__Written request 1__: According to the excerpt on the e500 CPU table, why was it already clear when e500mc was introduced that it was not compatible with other e500 cores? Answer in one to three sentences.

__Excerpted text__:
** Start **

Seems to come from commit 3477e71d5319 ("powerpc/booke: Restrict SPE
exception handlers to e200/e500 cores"), before that we had both e500
and e500mc in the table at the same time.
But when e500mc was introduced by commit 3dfa8773674e ("powerpc/booke:
Add support for new e500mc core"), it was already clear that it was not
compatible with other e500, especially due to the size of the cacheline,
which is hardcoded at buildtime on PPC32.
The comment in Kconfig.cputype was added my commit 9653018b615b
("powerpc/e500: add paravirt QEMU platform")
And by the way, today you are able to build a kernel with an empty
cpu_specs[] table if you select CONFIG_PPC_BOOK3E_64 and select neither
CONFIG_CORENET_GENERIC nor CONFIG_PPC_QEMU_E500
static struct cpu_spec __initdata cpu_specs[] = {
#ifdef CONFIG_E500
#ifdef CONFIG_PPC32
#ifndef CONFIG_PPC_E500MC
{ /* e500 */
.pvr_mask = 0xffff0000,
.pvr_value = 0x80200000,
.cpu_name = "e500",
.cpu_features = CPU_FTRS_E500,
},
{ /* e500v2 */
.pvr_mask = 0xffff0000,
.pvr_value = 0x80210000,
.cpu_name = "e500v2",
.cpu_features = CPU_FTRS_E500_2,
},
#else
{ /* e500mc */
.pvr_mask = 0xffff0000,
.pvr_value = 0x80230000,
.cpu_name = "e500mc",
.cpu_features = CPU_FTRS_E500MC,
},
#endif /* CONFIG_PPC_E500MC */
#endif /* CONFIG_PPC32 */
#ifdef CONFIG_PPC_E500MC
{ /* e5500 */
.pvr_mask = 0xffff0000,
.pvr_value = 0x80240000,
.cpu_name = "e5500",
.cpu_features = CPU_FTRS_E5500,
},
{ /* e6500 */
.pvr_mask = 0xffff0000,
.pvr_value = 0x80400000,
.cpu_name = "e6500",
.cpu_features = CPU_FTRS_E6500,
},
#endif /* CONFIG_PPC_E500MC */
#ifdef CONFIG_PPC32
{ /* default match */
.pvr_mask = 0x00000000,
.pvr_value = 0x00000000,
.cpu_name = "(generic E500 PPC)",
.cpu_features = CPU_FTRS_E500,
}
#endif /* CONFIG_PPC32 */
Le 08/07/2022 à 19:14, Pali Rohár a écrit :
> On Monday 04 July 2022 15:13:58 Pali Rohár wrote:
>> On Monday 04 July 2022 14:07:10 Arnd Bergmann wrote:
>>> On Mon, Jul 4, 2022 at 12:39 PM Pali Rohár <[email protected]> wrote:
>>>> On Monday 04 July 2022 20:23:29 Michael Ellerman wrote:
>>>>> On 2 July 2022 7:44:05 pm AEST, "Pali Rohár" <[email protected]> wrote:
>>>>>> On Tuesday 24 May 2022 11:39:39 Pali Rohár wrote:
>>>>>>> gcc e500 compiler does not support -mcpu=powerpc option. When it is
>>>>>>> specified then gcc throws compile error:
>>>>>>>
>>>>>>> gcc: error: unrecognized argument in option ‘-mcpu=powerpc’
>>>>>>> gcc: note: valid arguments to ‘-mcpu=’ are: 8540 8548 native
>>>>>>>
>>>>>>> So do not set -mcpu=powerpc option when CONFIG_E500 is set. Correct option
>>>>>>> -mcpu=8540 for CONFIG_E500 is set few lines below in that Makefile.

** End **

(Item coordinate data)
** Start **

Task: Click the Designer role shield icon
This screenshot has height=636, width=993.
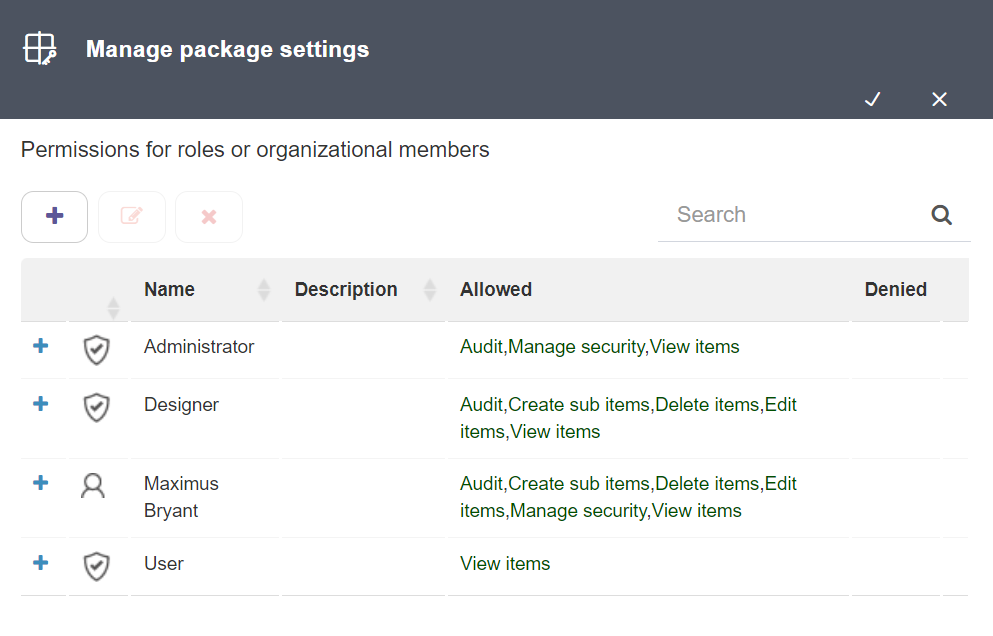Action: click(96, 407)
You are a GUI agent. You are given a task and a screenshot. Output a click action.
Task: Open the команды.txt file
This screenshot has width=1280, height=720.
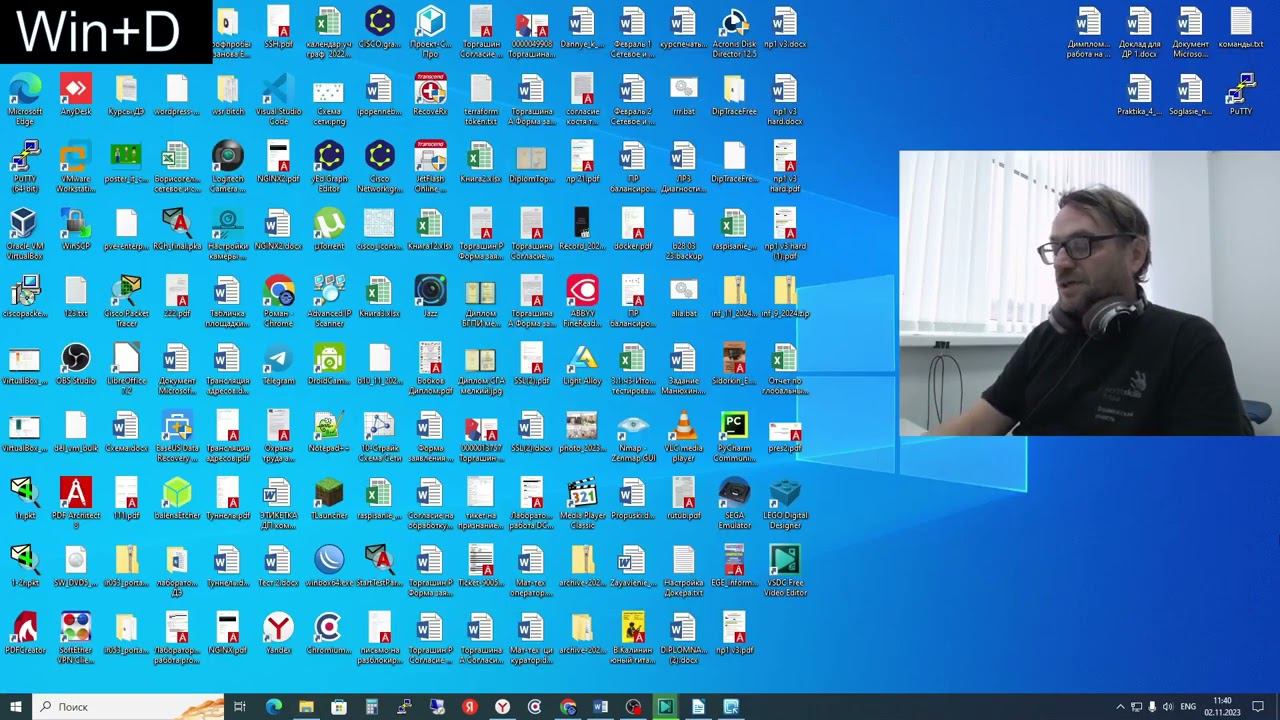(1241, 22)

** End **
** Start **

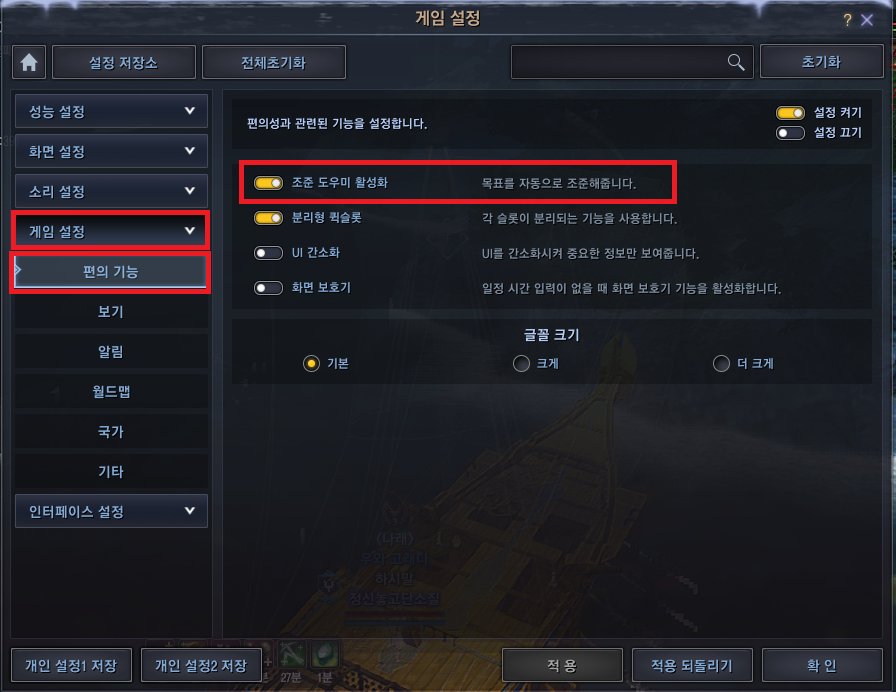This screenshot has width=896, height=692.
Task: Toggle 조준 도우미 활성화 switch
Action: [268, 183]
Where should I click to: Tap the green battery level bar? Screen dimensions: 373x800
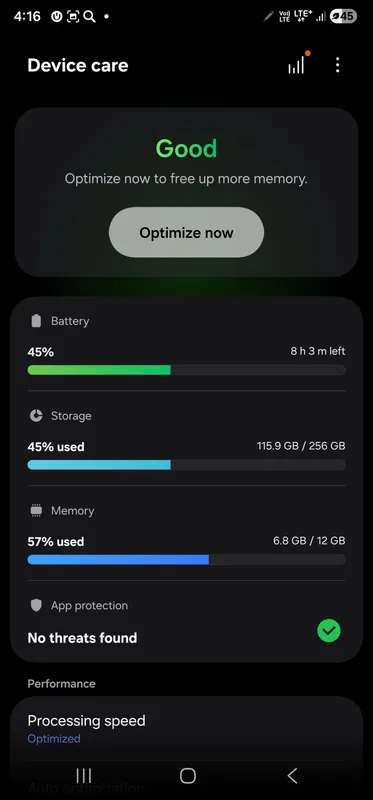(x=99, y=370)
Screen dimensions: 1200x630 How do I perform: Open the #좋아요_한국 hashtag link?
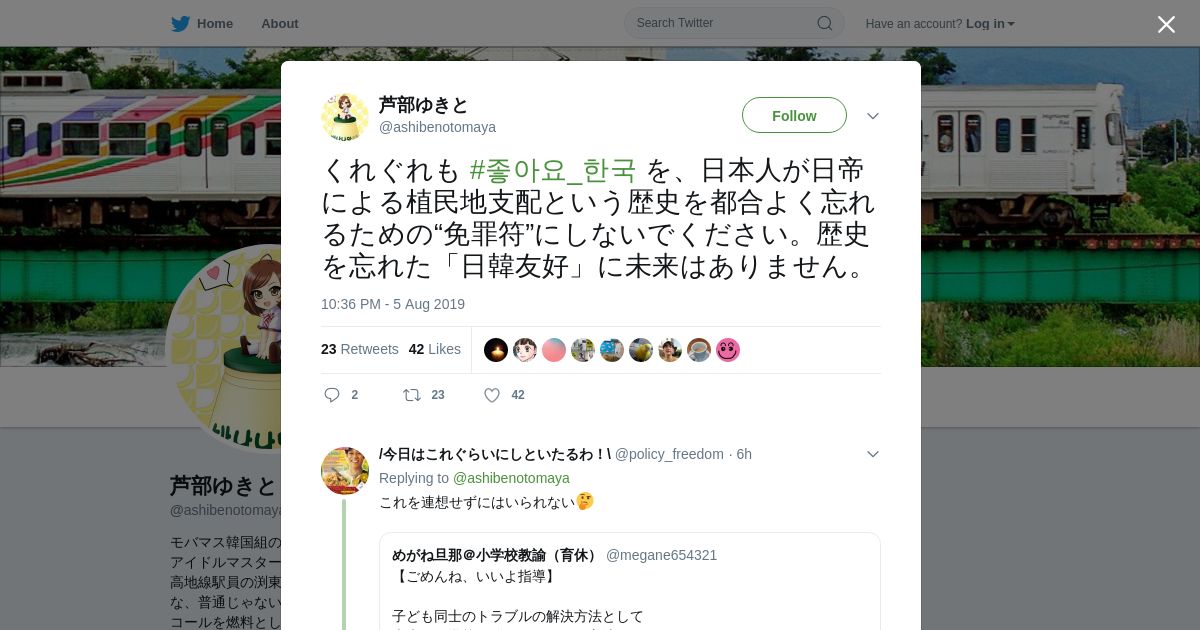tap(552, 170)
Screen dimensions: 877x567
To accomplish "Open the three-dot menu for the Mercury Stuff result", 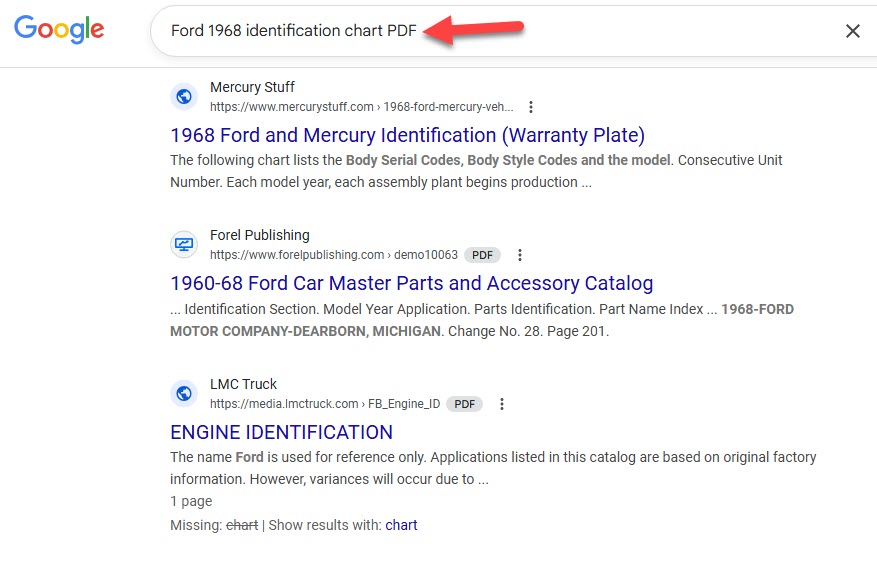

** End **
** Start **

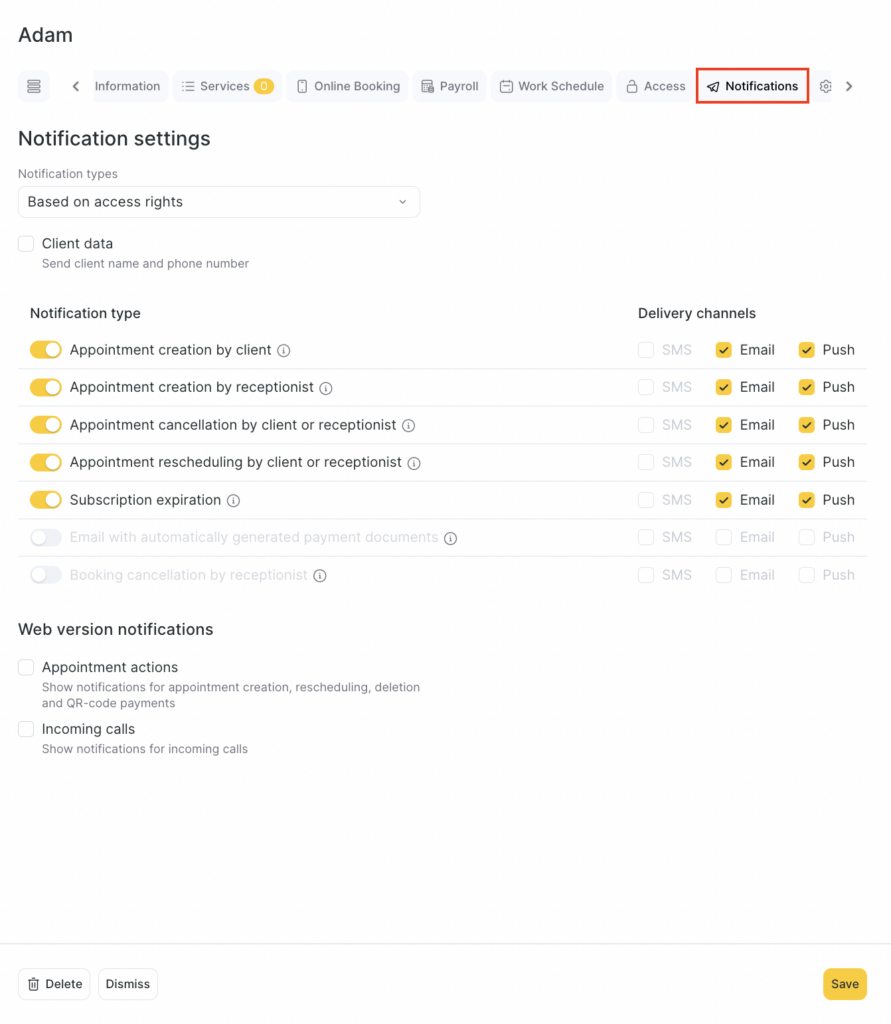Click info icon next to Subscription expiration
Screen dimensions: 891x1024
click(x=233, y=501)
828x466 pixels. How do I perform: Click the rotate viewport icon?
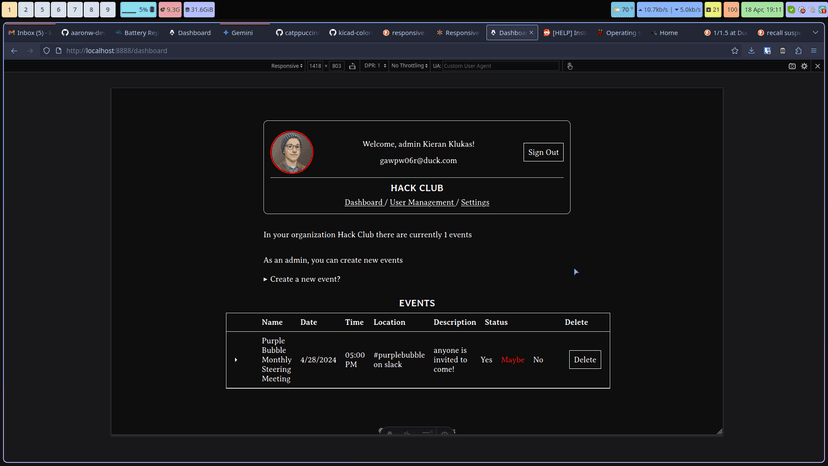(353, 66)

** End **

__Written request 2__: Retype the part of the item coordinate data entries that opens with the line containing "Where should I" and closes with the line containing "tap(552, 170)", including both of those lines, and leave out the pictures.

__Full solution 1__: It was not compatible with other e500 cores mainly because of the size of the cacheline. On PPC32 the cacheline size is hardcoded at build time.

__Full solution 2__:
Where should I click to: Tap the green battery level bar? Screen dimensions: 373x800
(x=99, y=370)
Screen dimensions: 1200x630 How do I perform: Open the #좋아요_한국 hashtag link?
tap(552, 170)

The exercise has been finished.